En los primeros sueños, siempre aparecía como un soldado desharrapado y ojeroso, su pelo rubio lleno de barro, arrastrando una cuerda a cuyo extremo había atado algo que ya no estaba. En ese tiempo, poco sabía de él. Su nombre aparecía a cada tanto en las historias de soldados y escritores con las que estaba familiarizado, pero su vida siempre se escondía entre otras muchas. Por entonces, había tres sombras que parecían devorarlo todo, casi como el gas de las trincheras; me refiero a Georg Trakl, Ernst Ludwig Kirchner y Franz Marc. Entre ellas -esquivo a los fastos de la muerte, temprano en su férrea voluntad de permanencia 1– el fantasma de Otto Dix empezó a entrecruzarse en el camino de las secretas obsesiones de una generación, tal vez la mía, deshabitada de memoria.

El precio fue el trastorno, a veces la náusea; otear desde la cima del caos el paisaje desolado de una vida despojada de su nombre. Árboles quebrados como esqueletos suplicantes, caballos encendidos con el vientre abierto, ratas hambrientas sin menor humanidad que la del hombre… Eso fue la guerra.

Eso es. Lo dijo él mismo: «Hay que haber visto a los hombres en ese estado voraginoso para saber algo sobre ellos». A partir de entonces, la memoria se convierte en un interruptor: apaga la esperanza de una redención total, enciende la presciencia de una salvación mínima. Todo nace precisamente ahí, de la necesidad de ver y, por tanto, de la pulsión por orillar el autoengaño. En sus palabras: «Soy un hombre de la realidad. Tengo que verlo todo».

Contra ese instinto, de nada vale sostener la venda. Él no quiso ponérsela. A través de sus cuadros empecé a saber lo que de mío tienen los otros: el veterano mutilado que se arrastra por el suelo pidiendo limosna, la prostituta con el hijo enfermo, el niño atravesado de ausencias primerizas o el joven periodista despedido por decir la verdad.

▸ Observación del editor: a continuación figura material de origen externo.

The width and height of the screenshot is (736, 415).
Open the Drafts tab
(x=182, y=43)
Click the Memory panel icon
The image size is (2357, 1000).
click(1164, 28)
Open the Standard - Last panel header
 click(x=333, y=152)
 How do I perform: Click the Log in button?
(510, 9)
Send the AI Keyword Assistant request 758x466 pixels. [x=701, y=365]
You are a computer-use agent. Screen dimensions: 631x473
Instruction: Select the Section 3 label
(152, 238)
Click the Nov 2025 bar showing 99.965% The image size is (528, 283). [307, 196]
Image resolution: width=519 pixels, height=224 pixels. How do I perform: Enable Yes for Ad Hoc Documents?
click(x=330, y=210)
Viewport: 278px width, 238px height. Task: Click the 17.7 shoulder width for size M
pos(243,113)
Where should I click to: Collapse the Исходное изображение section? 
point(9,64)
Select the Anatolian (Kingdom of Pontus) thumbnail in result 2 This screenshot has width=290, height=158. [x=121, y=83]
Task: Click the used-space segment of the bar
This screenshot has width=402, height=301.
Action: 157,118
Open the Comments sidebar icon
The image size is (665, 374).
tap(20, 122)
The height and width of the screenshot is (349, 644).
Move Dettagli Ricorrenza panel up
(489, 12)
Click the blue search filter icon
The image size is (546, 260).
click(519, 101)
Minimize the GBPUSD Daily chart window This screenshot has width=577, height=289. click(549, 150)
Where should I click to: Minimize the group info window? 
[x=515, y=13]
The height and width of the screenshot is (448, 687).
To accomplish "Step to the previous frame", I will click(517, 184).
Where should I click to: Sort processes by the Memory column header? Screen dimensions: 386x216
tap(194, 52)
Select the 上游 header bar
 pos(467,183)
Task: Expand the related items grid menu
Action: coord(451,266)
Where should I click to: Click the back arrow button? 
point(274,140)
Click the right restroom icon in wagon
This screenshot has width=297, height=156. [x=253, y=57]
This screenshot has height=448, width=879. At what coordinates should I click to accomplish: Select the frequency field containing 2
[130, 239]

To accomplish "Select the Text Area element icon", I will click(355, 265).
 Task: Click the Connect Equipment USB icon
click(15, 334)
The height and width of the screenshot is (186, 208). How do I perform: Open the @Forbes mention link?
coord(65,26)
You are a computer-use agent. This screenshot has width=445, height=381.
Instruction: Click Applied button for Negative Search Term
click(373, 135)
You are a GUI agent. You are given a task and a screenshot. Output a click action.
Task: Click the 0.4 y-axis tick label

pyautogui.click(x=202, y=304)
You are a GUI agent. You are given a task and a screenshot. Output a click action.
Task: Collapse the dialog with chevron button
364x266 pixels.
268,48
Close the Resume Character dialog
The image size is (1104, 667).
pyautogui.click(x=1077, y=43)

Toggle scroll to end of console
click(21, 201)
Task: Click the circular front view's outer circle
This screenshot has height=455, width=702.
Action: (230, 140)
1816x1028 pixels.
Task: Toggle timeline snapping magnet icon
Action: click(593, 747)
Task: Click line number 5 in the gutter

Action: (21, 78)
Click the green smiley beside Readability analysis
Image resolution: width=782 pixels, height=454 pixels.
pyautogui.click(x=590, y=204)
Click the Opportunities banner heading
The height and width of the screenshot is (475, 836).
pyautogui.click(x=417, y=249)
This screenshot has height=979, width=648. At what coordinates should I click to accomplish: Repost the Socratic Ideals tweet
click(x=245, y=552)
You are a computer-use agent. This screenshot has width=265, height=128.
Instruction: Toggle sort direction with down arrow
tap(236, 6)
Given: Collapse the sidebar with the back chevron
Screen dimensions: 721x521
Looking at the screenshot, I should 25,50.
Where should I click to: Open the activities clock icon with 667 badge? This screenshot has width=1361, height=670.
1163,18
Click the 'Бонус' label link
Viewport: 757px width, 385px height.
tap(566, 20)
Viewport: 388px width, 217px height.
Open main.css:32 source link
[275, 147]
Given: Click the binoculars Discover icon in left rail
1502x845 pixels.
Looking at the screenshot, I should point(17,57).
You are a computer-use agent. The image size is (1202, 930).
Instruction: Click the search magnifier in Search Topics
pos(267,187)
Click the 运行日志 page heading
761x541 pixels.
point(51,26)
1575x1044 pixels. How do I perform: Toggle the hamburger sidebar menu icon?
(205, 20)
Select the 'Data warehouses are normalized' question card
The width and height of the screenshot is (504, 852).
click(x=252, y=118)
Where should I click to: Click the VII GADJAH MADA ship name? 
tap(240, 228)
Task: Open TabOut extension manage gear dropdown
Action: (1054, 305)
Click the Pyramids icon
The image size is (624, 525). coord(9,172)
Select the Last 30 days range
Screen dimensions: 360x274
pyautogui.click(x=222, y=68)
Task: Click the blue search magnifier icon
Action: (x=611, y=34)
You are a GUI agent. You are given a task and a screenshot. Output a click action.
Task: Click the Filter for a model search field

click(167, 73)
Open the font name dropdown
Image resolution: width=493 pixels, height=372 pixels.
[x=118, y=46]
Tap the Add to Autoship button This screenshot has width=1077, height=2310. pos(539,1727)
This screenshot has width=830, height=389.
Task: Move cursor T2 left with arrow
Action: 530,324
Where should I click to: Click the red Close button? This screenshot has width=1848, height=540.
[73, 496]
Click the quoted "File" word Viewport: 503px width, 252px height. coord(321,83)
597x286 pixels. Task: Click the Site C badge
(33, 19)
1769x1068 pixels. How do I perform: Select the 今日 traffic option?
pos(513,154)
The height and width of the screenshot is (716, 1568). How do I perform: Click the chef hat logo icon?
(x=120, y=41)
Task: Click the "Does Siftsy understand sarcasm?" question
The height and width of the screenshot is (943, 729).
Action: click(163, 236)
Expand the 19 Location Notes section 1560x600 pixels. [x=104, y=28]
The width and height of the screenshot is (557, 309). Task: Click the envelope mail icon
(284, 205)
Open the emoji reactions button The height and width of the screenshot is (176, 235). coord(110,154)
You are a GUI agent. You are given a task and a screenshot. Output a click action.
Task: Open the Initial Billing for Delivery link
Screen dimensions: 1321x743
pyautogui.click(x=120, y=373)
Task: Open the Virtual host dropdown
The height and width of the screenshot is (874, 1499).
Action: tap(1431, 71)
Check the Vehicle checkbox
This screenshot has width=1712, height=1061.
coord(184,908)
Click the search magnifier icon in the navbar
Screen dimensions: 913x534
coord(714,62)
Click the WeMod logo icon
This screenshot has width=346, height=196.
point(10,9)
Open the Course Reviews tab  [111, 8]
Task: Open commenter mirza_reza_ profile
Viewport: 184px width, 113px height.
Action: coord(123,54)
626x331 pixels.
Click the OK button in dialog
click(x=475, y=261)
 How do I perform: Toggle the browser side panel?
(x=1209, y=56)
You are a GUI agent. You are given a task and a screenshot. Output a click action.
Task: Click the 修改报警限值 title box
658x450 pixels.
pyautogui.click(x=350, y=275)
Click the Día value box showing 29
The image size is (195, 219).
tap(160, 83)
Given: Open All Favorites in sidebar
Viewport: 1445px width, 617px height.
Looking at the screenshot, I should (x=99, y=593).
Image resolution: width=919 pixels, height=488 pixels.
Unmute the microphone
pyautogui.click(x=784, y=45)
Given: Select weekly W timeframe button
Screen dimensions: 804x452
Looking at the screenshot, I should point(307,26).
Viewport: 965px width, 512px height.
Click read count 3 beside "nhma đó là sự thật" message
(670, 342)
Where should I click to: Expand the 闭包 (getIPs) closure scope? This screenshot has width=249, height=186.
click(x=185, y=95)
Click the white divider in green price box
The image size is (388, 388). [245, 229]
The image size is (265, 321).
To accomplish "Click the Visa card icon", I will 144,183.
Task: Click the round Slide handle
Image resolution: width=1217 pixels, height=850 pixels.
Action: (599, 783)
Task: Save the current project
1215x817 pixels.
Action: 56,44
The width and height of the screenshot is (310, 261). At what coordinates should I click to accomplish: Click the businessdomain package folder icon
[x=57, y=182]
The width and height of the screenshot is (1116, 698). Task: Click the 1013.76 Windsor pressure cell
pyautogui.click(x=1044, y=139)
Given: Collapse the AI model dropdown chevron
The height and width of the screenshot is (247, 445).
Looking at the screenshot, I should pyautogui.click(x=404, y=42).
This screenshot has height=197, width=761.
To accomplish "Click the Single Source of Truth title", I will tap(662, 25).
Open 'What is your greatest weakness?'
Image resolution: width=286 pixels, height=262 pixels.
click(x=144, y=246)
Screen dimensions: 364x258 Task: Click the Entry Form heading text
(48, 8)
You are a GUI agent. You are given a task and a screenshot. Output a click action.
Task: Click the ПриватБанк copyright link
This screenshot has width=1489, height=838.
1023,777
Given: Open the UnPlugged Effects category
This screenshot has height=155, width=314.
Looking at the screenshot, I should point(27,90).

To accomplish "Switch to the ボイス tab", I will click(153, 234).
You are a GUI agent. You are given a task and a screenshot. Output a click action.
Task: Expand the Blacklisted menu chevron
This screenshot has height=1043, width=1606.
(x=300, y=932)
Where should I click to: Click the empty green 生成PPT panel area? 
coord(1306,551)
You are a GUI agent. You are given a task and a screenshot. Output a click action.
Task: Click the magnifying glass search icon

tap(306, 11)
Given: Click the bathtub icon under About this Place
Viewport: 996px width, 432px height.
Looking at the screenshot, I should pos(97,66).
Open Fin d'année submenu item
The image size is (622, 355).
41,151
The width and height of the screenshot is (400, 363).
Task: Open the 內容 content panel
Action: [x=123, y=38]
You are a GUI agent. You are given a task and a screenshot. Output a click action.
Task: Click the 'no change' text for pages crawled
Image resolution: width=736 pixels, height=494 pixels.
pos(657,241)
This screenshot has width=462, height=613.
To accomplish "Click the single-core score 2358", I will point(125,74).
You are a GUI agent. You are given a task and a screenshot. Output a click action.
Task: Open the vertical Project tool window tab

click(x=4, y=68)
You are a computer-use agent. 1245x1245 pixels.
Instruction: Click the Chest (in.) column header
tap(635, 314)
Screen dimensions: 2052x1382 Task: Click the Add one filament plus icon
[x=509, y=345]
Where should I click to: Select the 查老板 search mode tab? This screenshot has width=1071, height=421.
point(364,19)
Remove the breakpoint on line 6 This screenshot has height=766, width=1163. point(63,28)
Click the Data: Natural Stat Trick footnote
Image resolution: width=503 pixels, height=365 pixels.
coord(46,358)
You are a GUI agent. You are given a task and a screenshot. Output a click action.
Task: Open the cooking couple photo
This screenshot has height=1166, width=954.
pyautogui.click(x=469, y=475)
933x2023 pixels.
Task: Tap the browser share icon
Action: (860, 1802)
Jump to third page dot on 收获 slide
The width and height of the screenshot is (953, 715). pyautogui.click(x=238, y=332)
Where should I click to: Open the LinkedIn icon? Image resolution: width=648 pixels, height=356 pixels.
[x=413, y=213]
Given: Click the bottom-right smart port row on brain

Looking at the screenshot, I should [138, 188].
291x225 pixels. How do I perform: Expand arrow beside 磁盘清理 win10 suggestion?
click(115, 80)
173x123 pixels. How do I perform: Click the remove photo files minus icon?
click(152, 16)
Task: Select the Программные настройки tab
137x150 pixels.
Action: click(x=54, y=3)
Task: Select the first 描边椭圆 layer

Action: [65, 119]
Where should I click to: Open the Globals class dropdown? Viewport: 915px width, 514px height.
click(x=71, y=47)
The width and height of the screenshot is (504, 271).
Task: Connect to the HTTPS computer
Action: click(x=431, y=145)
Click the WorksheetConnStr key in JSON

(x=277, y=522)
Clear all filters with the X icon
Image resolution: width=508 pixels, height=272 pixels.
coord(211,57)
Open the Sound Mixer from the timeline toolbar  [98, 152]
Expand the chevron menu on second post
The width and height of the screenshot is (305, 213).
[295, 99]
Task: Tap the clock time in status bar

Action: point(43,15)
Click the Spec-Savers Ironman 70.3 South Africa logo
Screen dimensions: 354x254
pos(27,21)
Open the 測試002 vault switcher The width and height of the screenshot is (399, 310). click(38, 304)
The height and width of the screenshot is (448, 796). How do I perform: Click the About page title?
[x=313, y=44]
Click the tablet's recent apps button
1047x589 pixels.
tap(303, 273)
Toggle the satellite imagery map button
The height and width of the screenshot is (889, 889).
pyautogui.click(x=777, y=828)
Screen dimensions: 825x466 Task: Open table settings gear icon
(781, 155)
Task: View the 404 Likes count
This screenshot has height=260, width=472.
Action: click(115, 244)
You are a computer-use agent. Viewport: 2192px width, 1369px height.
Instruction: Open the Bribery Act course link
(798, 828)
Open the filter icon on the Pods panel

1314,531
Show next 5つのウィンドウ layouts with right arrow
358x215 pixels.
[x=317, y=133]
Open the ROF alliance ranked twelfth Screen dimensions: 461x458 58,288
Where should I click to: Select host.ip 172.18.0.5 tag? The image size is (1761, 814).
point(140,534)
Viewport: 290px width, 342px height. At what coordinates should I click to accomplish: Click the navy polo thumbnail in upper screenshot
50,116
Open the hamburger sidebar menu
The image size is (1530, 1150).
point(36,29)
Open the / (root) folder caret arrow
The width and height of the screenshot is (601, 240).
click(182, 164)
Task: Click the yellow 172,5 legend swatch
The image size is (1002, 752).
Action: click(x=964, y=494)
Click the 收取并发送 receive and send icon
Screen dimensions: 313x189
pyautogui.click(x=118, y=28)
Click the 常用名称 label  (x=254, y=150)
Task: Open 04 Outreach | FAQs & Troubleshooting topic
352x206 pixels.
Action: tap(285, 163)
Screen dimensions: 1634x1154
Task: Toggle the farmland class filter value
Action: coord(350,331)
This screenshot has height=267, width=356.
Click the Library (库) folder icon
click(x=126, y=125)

Tipos humanos nacidos del barro de una realidad esquizoide, en un tiempo profundo, al cabo hecho surcos, que devora el sueño de una humanidad mayúscula.

Su gesto serio, a veces triste, que ya no puedo imaginar afable, se alumbra con la mirada del que, pensamos en Nietzsche, lleva un campo de batalla dentro; un hombre tocado que hace lo que tiene que hacer, pintar, un hombre que tiene en sus manos las marcas de un tiempo preñado de naufragios, en cuyas obras espejea la enigmática belleza de lo que nunca brilla, de lo que fue amputado, de lo deforme, de un mundo todavía no infectado por la asepsia del olvido.

Finalmente, la historia de Otto Dix se mezcla con la historia de la literatura a medias, mi historia de la literatura a medias. Porque confieso que llevo varios años tomando notas para una novela que, ahora ya lo sé, no voy a escribir, cuya trama tiene que ver con los cuadros de la primera etapa del pintor alemán y en la que tiene mucho que ver mi propio acercamiento a la Alemania de entreguerras. Una historia inacabada, claro está, que sin embargo no está muerta y a la que vuelvo a cada tanto, como justamente ahora. Se la debo a la mirada de Otto Dix, el que quiso verlo todo y no cerró los ojos, del que aprendimos a mirar sin pensar las consecuencias.

Juan Cruz López (1979), es licenciado en Humanidades y en Antropología social y cultural. Trabaja en el archivo histórico de Jaén, es escritor y editor de Piedra Papel Libros.

 

 

 

  1. Todos los artistas mencionados, incluyendo Dix, participaron como voluntarios en la Primera Guerra Mundial. Franz Marc pereció en Braquis (Francia) en 1916.